My sons grew out of their beds and I didn’t notice.
Liam, 17,
alerted me to this about a month ago, casually mentioning that he and Jacob no
longer fit in their beds and wondering if they could get new ones.
“If we lay
flat on our stomachs, our legs hang off the bed, starting around our shins,”
Liam said. “But if we just curl up, then we kind of fit, so if you feel like
it’s not worth the money, it’s okay.”
I was
horrified by my inattention. The boys had had their bunk beds since Liam graduated
from his crib and Jacob was in kindergarten. Somewhere in late middle school,
when they started staying up later than me, I stopped tucking them in. By the
time Jacob started high school, we separated the bunks into twin beds. Their
bedtimes extended even later as homework increased. Looking at Liam, I realized that with the
exception of poking my head into a darkened room when one of them overslept, I
had not seen either boy in bed for years. And now they were both six-four. Of
course they didn’t fit in their childhood bunk beds.
──────────
- **Problems to work on**:
1. Reproduce the passage about the sons' beds word for word, between "My sons grew" and "get new ones.", inclusive.
2. Answer these questions using the passage about the sons' beds:
(a) How old is Liam?
(b) At what point were the bunks separated into twin beds?
(c) How tall are both boys now?
3. Carry on the passage about the sons outgrowing their beds, starting after its last sentence.
The lines that follow are separate material, unrelated to the passage about the sons' beds.

- **Material**:
──────────
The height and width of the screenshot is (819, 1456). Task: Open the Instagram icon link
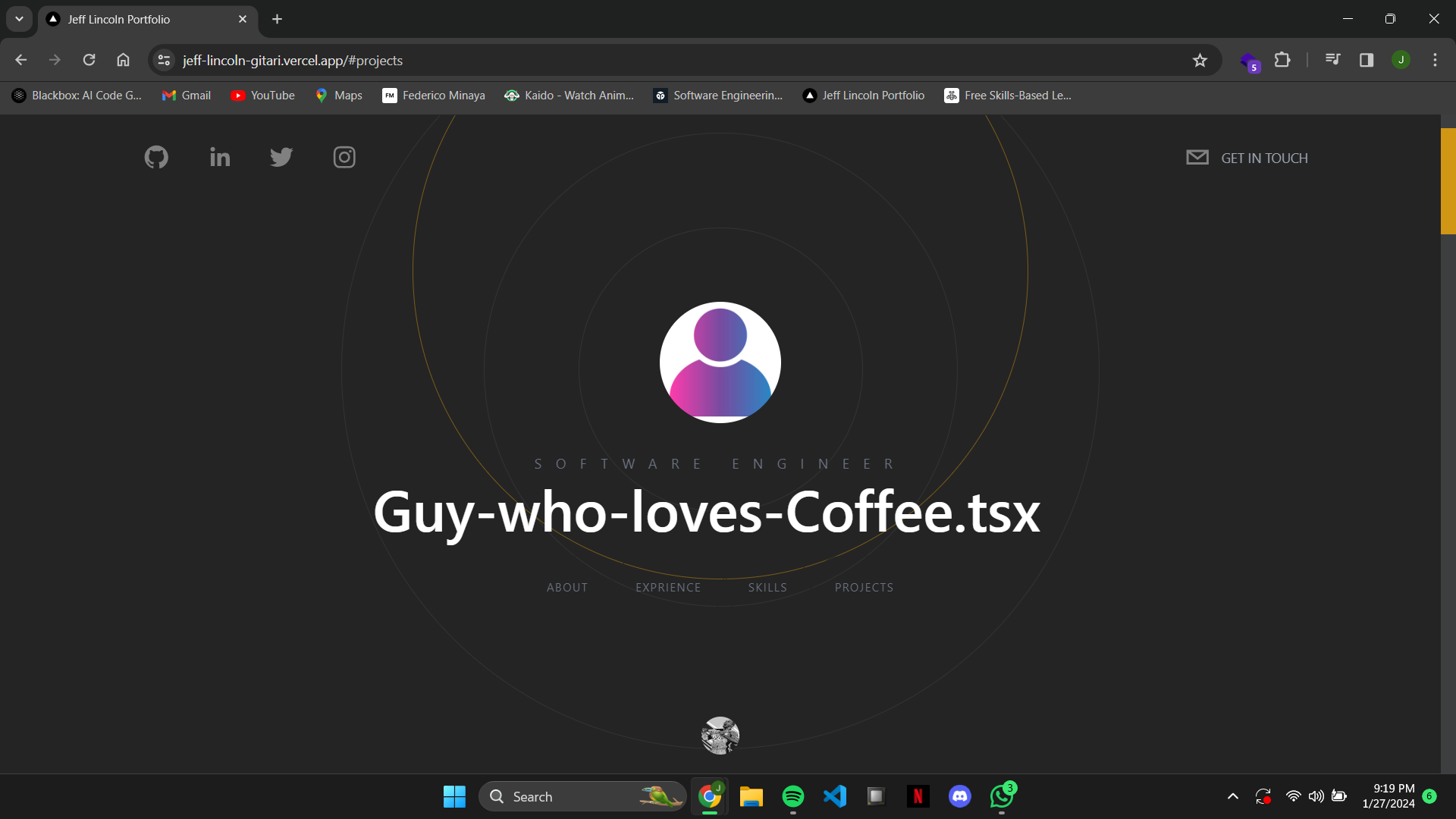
──────────
- **Task responses**:
1.
My sons grew out of their beds and I didn’t notice.
Liam, 17,
alerted me to this about a month ago, casually mentioning that he and Jacob no
longer fit in their beds and wondering if they could get new ones.

2.
(a) 17
(b) By the time Jacob started high school
(c) Six-four

3.
The next
weekend, my husband Bill and Liam went shopping and bought two extra-long twin
beds. I bought some extra-long sheets online, and Liam dismantled the bunk
beds.
Once I
moved past the guilt of not noticing their growth, the nostalgia kicked in. Jacob
and Liam both slept in bassinettes as infants, white baskets on wheels that I
would pull next to my side of the bed at night for easy access to feed the. I
so clearly remembered looking at the crib set up in baby Jacob’s room,
untouched, waiting for him to outgrow the bassinette. I remember watching three-month-old
Jacob sleep in his bassinette, wondering if he was big enough for the crib yet,
concerned that the bumper would adequately protect him if he’d roll.
How could
it be that these boys were once so tiny I could carry them with one arm? Liam’s
first car seat looked like a cradle with a handle. It clicked into a heavy
plastic base in the car. He was so small he needed a little head-holder foam
situation to keep his head from rolling off to the side, before he had the neck
control to hold it up. Now that cradle car seat would barely hold both Liam’s
shoes.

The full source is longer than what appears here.